## EXCERPT TO READ
In the fall, when it’s apple and pear season, this grain-free apple and pear crisp makes a tasty comfort food.  I love the bit of cardamom in the topping!  This recipe is suitable for the GAPS/SCD and Paleo diets.

Chocolate Avocado Pudding

Chocolate Avocado Pudding

Serves 4
Prep time 5 minutes
Dietary Dairy-Free, Egg-Free, Gluten-Free, Vegan, Vegetarian
Meal type Desserts
Misc CHILD FRIENDLY, SERVE COLD
Website TreeHugger

Ingredients

  • 2 Large ripe avocados
  • 2 tablespoons coconut oil
  • 1/3 cup raw, local honey
  • 3 Large dates (soaked in warm water for 15 minutes, chopped)
  • 1/2 cup cacao powder
  • 2 teaspoons vanilla extract
  • 1/2-1 cup non-dairy milk

Directions

Step 1
Add ingredients to a food processor or blender in the following order: oil, dates, honey, vanilla, half the non-dairy milk, avocados, cocoa powder.
Step 2
Blend until smooth, 2-3 minutes. Add additional non-dairy milk until the pudding is the consistency you want. A little on the thin side is best since it will thicken in the refrigerator. Refrigerate.
Step 3
Top with your favorite toppings: nuts, raspberries, mint leaves, sliced banana, shredded coconut.

Entries on where items appear
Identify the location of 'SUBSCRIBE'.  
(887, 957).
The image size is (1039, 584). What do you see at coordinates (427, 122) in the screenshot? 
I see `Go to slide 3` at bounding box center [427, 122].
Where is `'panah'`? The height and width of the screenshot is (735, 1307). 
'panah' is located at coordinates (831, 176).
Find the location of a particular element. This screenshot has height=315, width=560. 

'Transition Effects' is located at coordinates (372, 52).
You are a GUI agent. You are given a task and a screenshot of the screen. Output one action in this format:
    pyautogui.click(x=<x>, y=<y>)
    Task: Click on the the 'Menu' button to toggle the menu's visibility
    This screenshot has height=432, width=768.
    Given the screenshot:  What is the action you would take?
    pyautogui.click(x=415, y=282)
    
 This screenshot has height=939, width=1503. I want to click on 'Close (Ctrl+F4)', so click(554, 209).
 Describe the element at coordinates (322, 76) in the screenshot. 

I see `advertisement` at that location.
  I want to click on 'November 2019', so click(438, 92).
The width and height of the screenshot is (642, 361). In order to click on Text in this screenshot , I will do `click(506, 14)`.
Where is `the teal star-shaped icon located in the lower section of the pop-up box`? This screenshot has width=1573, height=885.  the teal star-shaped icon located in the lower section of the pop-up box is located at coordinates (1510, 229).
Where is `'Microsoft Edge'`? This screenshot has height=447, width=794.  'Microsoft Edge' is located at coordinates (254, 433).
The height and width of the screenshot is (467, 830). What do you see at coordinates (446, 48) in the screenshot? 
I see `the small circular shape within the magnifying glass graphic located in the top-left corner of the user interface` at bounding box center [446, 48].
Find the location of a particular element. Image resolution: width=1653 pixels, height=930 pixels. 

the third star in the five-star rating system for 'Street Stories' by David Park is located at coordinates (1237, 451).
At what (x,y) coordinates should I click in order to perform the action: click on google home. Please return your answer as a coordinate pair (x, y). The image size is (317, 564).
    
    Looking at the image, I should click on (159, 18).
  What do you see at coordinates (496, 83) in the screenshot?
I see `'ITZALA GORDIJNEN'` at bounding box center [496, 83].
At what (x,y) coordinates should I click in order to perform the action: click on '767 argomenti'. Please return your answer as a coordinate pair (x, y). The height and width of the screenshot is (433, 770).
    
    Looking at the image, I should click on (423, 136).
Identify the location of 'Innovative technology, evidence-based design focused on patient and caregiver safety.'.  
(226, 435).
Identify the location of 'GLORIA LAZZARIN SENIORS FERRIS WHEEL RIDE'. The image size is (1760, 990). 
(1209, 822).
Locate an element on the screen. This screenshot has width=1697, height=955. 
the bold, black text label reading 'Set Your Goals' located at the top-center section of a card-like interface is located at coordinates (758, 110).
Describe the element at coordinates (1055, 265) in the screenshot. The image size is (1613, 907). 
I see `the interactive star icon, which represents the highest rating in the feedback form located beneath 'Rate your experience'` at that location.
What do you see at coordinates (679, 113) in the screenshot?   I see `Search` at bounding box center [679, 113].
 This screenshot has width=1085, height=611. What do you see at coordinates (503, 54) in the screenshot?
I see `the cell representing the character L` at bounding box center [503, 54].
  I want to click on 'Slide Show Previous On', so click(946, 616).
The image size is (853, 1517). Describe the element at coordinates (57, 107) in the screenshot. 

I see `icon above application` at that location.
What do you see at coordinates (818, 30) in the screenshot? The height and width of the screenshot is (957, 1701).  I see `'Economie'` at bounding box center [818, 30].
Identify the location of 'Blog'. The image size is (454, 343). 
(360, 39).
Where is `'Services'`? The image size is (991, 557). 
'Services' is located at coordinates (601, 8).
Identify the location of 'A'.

## GIVEN EXERCISE
Reproduce the recipe text between "In the fall, when" and "and Paleo diets.", inclusive, changing "cardamom" to "cinnamon".

## SOLUTION BELOW
In the fall, when it’s apple and pear season, this grain-free apple and pear crisp makes a tasty comfort food.  I love the bit of cinnamon in the topping!  This recipe is suitable for the GAPS/SCD and Paleo diets.